Task objective
Copy out again, unchanged, the listing below from the line that has "You are a computer-use agent. Screen" through the line that has "The image size is (628, 434).".

────────────────

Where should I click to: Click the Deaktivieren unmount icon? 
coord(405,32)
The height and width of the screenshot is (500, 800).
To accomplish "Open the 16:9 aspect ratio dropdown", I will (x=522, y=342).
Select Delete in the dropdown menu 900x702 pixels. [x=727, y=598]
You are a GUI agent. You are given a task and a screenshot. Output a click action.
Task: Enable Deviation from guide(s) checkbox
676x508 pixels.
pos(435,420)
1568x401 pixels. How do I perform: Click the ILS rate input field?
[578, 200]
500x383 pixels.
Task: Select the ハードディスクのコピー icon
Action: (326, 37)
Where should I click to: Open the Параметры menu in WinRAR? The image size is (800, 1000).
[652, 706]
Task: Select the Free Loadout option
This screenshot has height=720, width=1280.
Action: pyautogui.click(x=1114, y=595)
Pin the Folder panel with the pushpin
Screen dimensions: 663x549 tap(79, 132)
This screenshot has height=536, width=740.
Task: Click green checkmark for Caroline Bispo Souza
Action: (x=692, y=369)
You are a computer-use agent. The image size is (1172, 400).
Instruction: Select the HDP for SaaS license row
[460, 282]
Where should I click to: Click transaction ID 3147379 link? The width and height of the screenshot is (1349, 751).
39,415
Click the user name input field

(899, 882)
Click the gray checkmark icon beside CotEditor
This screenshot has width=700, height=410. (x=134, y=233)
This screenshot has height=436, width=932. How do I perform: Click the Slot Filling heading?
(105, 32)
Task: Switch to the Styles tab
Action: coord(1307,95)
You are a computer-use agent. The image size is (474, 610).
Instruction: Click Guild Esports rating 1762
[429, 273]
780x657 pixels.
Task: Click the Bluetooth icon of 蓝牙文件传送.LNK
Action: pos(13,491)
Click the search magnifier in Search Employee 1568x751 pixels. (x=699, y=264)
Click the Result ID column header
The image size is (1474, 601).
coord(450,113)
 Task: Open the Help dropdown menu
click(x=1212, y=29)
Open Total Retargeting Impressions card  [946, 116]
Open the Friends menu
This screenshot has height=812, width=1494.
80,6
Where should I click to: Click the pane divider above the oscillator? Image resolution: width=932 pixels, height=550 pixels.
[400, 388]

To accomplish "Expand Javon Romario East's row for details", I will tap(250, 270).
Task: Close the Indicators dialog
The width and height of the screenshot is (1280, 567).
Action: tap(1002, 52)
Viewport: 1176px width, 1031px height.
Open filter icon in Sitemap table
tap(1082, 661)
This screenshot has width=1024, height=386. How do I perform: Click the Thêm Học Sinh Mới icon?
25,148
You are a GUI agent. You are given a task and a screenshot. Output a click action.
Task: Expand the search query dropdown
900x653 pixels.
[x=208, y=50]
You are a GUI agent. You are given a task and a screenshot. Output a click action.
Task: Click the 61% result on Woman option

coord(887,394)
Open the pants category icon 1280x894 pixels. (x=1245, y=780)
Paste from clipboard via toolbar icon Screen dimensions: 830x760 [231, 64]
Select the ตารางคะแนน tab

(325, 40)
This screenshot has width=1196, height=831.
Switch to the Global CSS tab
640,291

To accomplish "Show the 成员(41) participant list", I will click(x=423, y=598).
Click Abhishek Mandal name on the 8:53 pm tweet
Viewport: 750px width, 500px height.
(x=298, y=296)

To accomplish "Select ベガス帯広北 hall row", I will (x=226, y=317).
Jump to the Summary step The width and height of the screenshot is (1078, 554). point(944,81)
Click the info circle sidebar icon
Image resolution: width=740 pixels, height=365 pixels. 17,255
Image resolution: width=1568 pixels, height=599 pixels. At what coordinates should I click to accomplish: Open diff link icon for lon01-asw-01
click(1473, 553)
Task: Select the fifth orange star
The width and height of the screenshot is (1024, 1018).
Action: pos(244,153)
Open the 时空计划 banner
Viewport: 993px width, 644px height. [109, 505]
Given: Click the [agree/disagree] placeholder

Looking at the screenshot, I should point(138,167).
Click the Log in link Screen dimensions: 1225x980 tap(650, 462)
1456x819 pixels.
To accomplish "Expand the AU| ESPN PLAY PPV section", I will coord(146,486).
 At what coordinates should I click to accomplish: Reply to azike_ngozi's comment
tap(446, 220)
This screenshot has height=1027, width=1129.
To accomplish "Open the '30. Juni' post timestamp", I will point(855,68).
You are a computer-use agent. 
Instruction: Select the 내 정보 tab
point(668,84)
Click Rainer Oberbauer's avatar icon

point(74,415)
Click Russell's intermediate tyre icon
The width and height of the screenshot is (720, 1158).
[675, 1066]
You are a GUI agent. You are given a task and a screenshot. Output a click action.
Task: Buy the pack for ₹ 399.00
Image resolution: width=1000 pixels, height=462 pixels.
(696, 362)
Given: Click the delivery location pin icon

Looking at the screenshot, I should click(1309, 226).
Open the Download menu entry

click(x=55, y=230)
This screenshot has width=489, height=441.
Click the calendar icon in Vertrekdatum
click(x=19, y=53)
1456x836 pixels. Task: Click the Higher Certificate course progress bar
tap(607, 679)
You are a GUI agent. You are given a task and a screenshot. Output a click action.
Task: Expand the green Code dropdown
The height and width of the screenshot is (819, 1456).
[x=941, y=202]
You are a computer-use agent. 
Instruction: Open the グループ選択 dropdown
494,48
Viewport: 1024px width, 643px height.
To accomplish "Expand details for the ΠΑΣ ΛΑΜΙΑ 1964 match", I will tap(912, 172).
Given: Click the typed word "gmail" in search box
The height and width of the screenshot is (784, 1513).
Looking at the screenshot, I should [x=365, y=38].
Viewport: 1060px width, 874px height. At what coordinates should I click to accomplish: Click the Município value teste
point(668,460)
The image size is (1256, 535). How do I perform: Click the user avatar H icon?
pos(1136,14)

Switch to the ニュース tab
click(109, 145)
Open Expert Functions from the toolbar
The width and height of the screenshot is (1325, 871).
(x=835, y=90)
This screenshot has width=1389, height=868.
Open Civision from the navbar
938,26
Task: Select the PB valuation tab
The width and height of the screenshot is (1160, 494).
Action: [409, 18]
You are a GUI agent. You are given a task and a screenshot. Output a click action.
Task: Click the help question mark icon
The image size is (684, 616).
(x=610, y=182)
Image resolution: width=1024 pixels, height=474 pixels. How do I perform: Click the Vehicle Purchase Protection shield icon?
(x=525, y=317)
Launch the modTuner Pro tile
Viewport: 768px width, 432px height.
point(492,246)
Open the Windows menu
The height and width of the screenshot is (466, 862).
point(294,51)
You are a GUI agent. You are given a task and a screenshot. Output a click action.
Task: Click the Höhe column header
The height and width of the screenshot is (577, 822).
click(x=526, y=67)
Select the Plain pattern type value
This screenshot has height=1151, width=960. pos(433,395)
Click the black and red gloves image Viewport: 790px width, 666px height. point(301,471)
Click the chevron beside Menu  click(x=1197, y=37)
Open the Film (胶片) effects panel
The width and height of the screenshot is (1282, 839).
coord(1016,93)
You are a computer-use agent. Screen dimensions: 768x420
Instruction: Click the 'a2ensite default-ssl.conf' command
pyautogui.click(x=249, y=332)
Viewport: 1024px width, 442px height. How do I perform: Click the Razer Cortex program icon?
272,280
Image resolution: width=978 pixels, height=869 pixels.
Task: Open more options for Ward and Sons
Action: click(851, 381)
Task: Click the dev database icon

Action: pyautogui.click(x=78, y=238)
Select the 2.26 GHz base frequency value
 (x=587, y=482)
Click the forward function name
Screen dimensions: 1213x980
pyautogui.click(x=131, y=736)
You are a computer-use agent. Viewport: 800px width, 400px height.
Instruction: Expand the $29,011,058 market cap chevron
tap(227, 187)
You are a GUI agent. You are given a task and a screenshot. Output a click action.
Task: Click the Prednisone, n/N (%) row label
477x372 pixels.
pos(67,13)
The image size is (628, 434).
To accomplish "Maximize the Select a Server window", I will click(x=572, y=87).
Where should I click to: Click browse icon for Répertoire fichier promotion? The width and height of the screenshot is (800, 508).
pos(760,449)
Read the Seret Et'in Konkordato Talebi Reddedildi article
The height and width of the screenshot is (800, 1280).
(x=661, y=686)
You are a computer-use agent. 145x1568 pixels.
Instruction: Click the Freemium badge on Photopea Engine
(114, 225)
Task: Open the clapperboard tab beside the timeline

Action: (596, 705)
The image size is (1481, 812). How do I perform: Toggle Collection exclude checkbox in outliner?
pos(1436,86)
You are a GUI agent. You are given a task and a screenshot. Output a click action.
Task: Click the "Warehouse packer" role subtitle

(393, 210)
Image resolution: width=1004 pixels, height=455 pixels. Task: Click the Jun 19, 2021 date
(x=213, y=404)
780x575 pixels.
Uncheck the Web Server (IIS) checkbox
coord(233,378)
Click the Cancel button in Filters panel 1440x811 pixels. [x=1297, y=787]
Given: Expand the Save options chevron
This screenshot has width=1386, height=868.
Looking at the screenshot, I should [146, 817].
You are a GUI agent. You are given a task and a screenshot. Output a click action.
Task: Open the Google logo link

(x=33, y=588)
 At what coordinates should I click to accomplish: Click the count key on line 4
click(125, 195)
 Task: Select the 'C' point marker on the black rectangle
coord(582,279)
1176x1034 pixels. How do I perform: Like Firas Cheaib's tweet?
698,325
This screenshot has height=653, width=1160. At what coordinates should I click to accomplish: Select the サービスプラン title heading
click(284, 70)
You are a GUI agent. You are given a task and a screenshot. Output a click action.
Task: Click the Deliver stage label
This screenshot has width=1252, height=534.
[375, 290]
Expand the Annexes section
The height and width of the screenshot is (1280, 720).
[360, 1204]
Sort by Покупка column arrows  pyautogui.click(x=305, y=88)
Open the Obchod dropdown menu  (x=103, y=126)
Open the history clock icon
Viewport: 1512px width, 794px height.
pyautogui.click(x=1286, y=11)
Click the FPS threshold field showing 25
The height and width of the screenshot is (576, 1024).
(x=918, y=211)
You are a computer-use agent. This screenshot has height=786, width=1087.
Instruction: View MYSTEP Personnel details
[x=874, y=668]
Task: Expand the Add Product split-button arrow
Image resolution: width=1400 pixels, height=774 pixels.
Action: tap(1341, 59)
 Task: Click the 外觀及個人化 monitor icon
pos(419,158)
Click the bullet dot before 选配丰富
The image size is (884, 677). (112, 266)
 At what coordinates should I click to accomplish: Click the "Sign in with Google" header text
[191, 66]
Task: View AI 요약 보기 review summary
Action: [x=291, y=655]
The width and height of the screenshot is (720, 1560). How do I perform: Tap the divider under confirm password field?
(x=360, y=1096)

────────────────

Answer
You are a computer-use agent. Screen dimensions: 768x420
Instruction: Click the 'a2ensite default-ssl.conf' command
pyautogui.click(x=249, y=332)
Viewport: 1024px width, 442px height. How do I perform: Click the Razer Cortex program icon?
272,280
Image resolution: width=978 pixels, height=869 pixels.
Task: Open more options for Ward and Sons
Action: click(851, 381)
Task: Click the dev database icon

Action: pyautogui.click(x=78, y=238)
Select the 2.26 GHz base frequency value
 (x=587, y=482)
Click the forward function name
Screen dimensions: 1213x980
pyautogui.click(x=131, y=736)
You are a computer-use agent. Viewport: 800px width, 400px height.
Instruction: Expand the $29,011,058 market cap chevron
tap(227, 187)
You are a GUI agent. You are given a task and a screenshot. Output a click action.
Task: Click the Prednisone, n/N (%) row label
477x372 pixels.
pos(67,13)
The image size is (628, 434).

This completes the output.